Although the three Maritime provinces along with Newfoundland and Labrador have been highly successful in keeping down COVID-19 infection rates through their “Atlantic bubble” alliance, nearly 60 percent of businesses would struggle to survive another year if the bubble continues, according to the Canadian Federation of Independent Business.
“I think it’s going to be a tough winter for most businesses,” Jordi Morgan, the federation’s vice-president for the Atlantic region, said in an interview.
“But you also see, and maybe it's counterintuitively, that people in those provinces are still very supportive of keeping the borders closed until Quebec and Ontario, the rest of Canada, get their act together around infection rates.”
The Atlantic Canada provinces bubbled together starting July 3, permitting residents to travel between their own four provinces without having to self-isolate for 14 days, but maintaining quarantine requirements for visitors from outside the region.
Since the beginning of the pandemic and after nearly four months of Atlantic bubble quarantine edicts—on top of strict rules for shopping, bars, and restaurants similar to those imposed by other jurisdictions across Canada—just 75 people succumbed to COVID-19 in the region compared to 9,973 nationwide by Oct. 26. These included 65 in Nova Scotia, 4 in Newfoundland and Labrador, and 6 in New Brunswick, according to the Public Health Agency of Canada.
In March and April, the four Atlantic provinces had collectively shed 171,000 jobs due to the pandemic shutdowns.

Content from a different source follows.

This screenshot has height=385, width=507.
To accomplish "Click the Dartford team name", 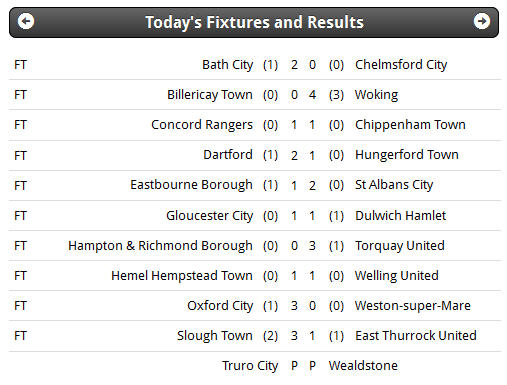I will [228, 155].
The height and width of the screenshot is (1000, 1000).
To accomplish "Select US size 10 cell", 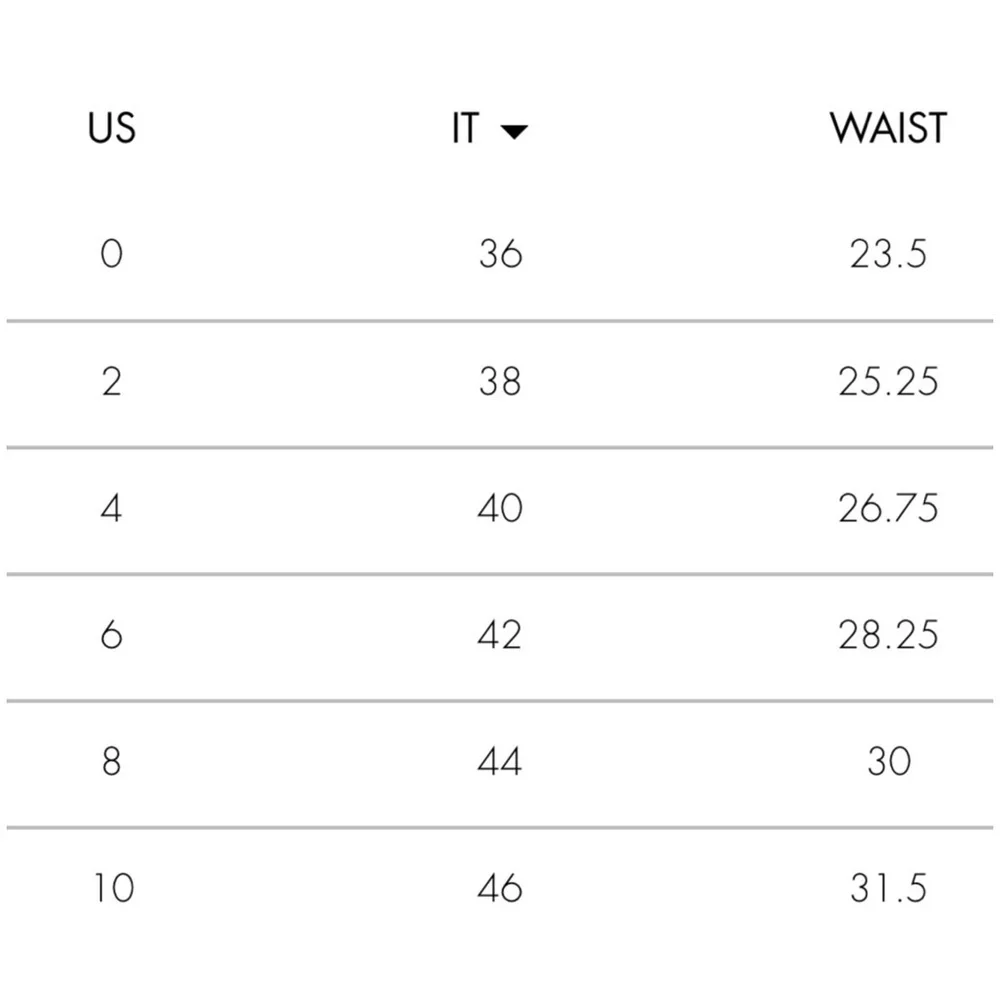I will (x=114, y=888).
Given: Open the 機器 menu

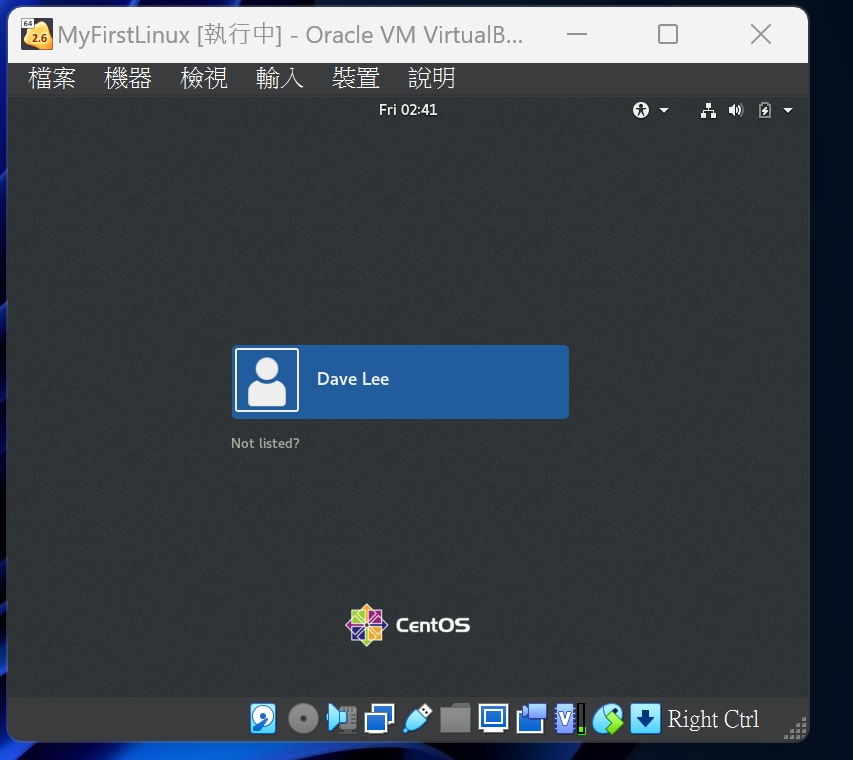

Although 61 percent of those jobs had been recouped by the end of July, there were still 67,500 (6 percent) fewer Atlantic Canadians working in July than in February, according to the Atlantic Provinces Economic Council.
Now three months on and with no intention to ease Atlantic bubble measures or other provincial restrictions on gathering sizes, which affect eateries and restaurants in particular, Morgan says business-owner confidence is suffering.
“In Nova Scotia, businesses that would say they'd survive less than a year with the current revenues is around 34 percent, which is very, very concerning,” he says.
“It’s around 28 percent in New Brunswick and 18 percent in Prince Edward Island, who are faring a little bit better.”
Lacklustre Inter-Bubble TravelDon Mills, founder of Halifax-based Corporate Research Associates, now called Narrative Research, has kept a keen eye on data trends in Atlantic Canada for several decades. He says tourism has taken the biggest hit, well before WestJet announced on Oct. 14 that it would suspend service to Moncton, Fredericton, Sydney, and Charlottetown starting Nov. 2, while significantly reducing its service to St. John's and Halifax.
“There are winners and losers in the economy right now, and the real losers are on the hospitality side—air travel, hotels, restaurants, and bars—which really depend a lot on people coming in from outside the province,” Mills says.
While approximately 50 percent of tourists who visit one of the four Atlantic provinces annually are from another Atlantic province, Mills suspects fear of the virus factored into lacklustre inter-bubble travelling.
“I’ve done a lot of work in tourism. As an example, 50 percent of the people who visit Nova Scotia come from the other three Atlantic provinces, so normalizing travel from Atlantic Canada was a step towards saving the industry,” he says.
“And you might be able to survive at 50 percent [capacity] if that 50 percent still came. The problem is that people are so paranoid—even within the bubble they were afraid to travel to the next-door province.”
Morgan worries that if local restrictions on indoor restaurant and bar patrons continue as cold temperatures make patios and outdoor spaces unusable, whether the Atlantic bubble will remain in place through another tourism season may not matter to many struggling businesses.
“I know the hospitality sector is really taking a kicking in that hospitality and accommodation—they would like to be able to see more people coming in,” he says.
“But by and large, I think most businesses just feel that [if the government] could ease some of the restrictions to allow more people in spaces as the winter comes on, that would be helpful.”
The way Mills sees it, in any economic crunch “the losers tend to be the people in the lowest-paid jobs, while the public sector has not been touched at all.”
“But most private sector people have had at least some impact on their earnings. A lot of people have gone to reduced salaries, and even the ones that have been able to stay open, if they don't have the volume, the only way to do it is to do fewer hours and less pay,” he says.
“I think that that's one of the untold stories, that people in the private sector have really paid the price of the pandemic, and the people on the public side have paid nothing. And we’ve not yet seen the complete consequences [of the restrictions].”